People suffer permanent SCI every year from interventional pain procedures. The necessary expertise and risk is not the same as a shoulder injection.
 
Thanks. Does your your lumbar MBB template always include “cervical pain likely facet mediated as well”?
Lol, no. This quoted part is my macro:

"Will plan on diagnostic MBB of BILATERAL L4-5, L5-S1 at next visit with ultimate plan for RFA of the same levels.

Justification for interventional procedure:
1. Patient has moderate to severe pain 9/10 which interferes with ADLs
2. Pain has been present for >3 months and has failed to respond to conservative measures including OTC analgesics, behavior modification and home exercises
3. Patient has no untreated radicular symptoms
4. No alternative pain generator suspected beyond facetogenic pain at this time."
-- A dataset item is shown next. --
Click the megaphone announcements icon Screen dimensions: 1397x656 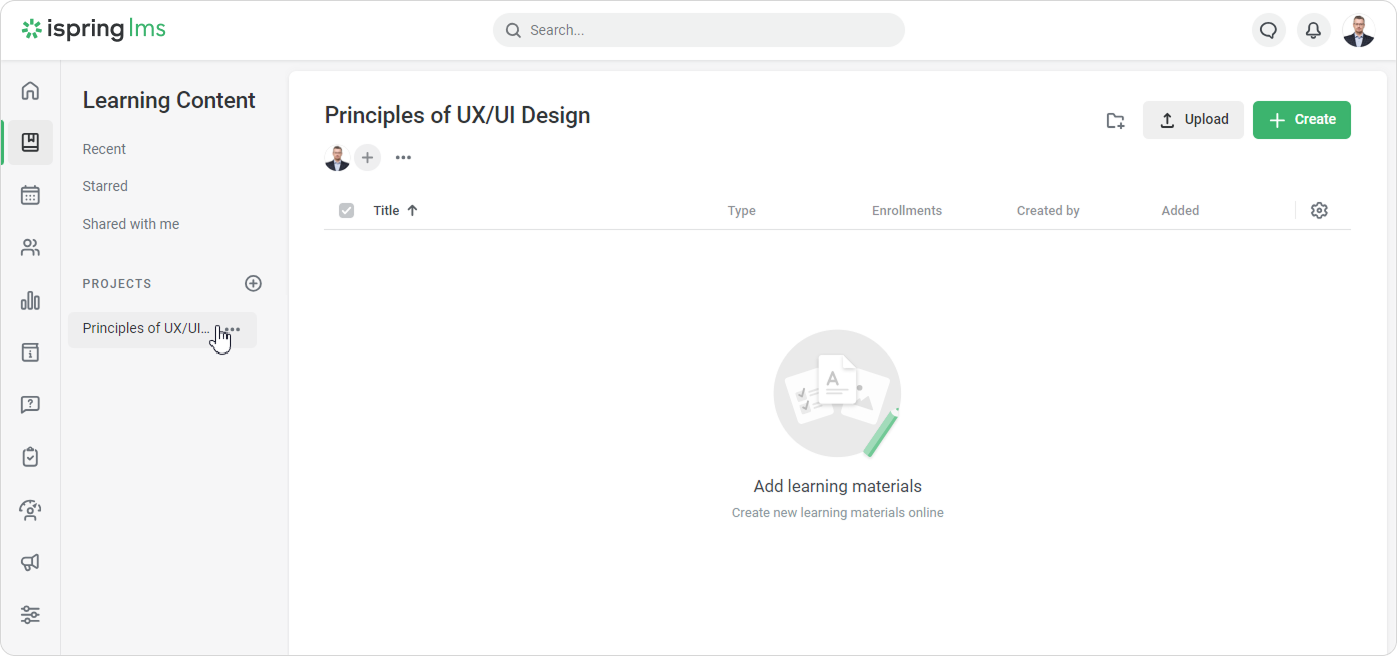click(30, 562)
Everything else I wrote/dictated. This patient happened to have both L and C complaints.
 
im not sure that qualifies as moderate decision making (to get to 99204) because it would be hard pressed to justify that the MBB is a "minor surgery with identified patient or procedure risk factors".
I know. I brought this exact issue up elsewhere and pointed out that without PATIENT SPECIFIC risk factors, it doesn't default count. The consensus from that thread was that I was likely correct about that, but that everyone considers booking an injection to qualify regardless. That doesn't make it correct, but it does mean that this is what virtually everyone is doing for better or worse.
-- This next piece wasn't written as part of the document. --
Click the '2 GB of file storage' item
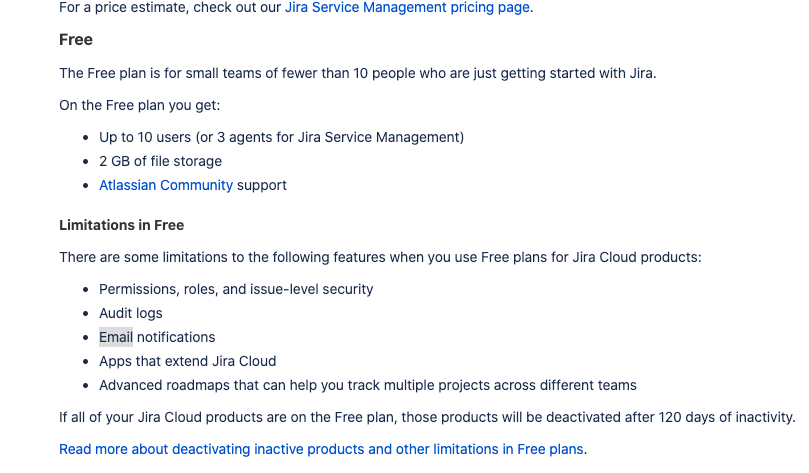 (x=160, y=161)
Regardless, it doesn't matter as I'm not using the procedure to justify a level 4.
I independently interpreted xrays and she has 2 chronic conditions (neck and back facet pain) which are worsening. The procedure is irrelevant to justifying the 99204.
 
I know. I brought this exact issue up elsewhere and pointed out that without PATIENT SPECIFIC risk factors, it doesn't default count. The consensus from that thread was that I was likely correct about that, but that everyone considers booking an injection to qualify regardless. That doesn't make it correct, but it does mean that this is what virtually everyone is doing for better or worse.
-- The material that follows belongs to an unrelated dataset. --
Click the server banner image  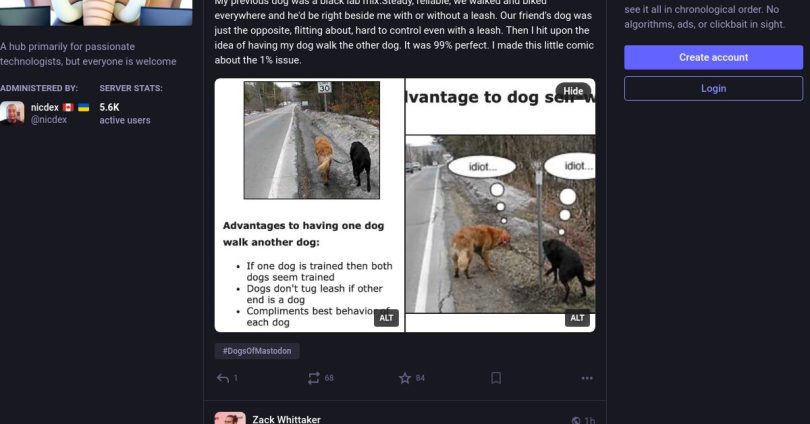96,12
consensus on an online forum may or may not be equivalent to what a biller or an institution such as Medicare determines.
Regardless, it doesn't matter as I'm not using the procedure to justify a level 4.
I independently interpreted xrays and she has 2 chronic conditions (neck and back facet pain) which are worsening. The procedure is irrelevant to justifying the 99204.
👍agree. level 4 because of independent interpretation of xrays (more than 1)
 
consensus on an online forum may or may not be equivalent to what a biller or an institution such as Medicare determines.

👍agree. level 4 because of independent interpretation of xrays (more than 1)


If you are audited, you need to be able to defend it. The rules are written to have some interpretation.

E&M audits, while definitely possible, are not common. It is just low dollar and takes a lot of work vs one big operation or procedure.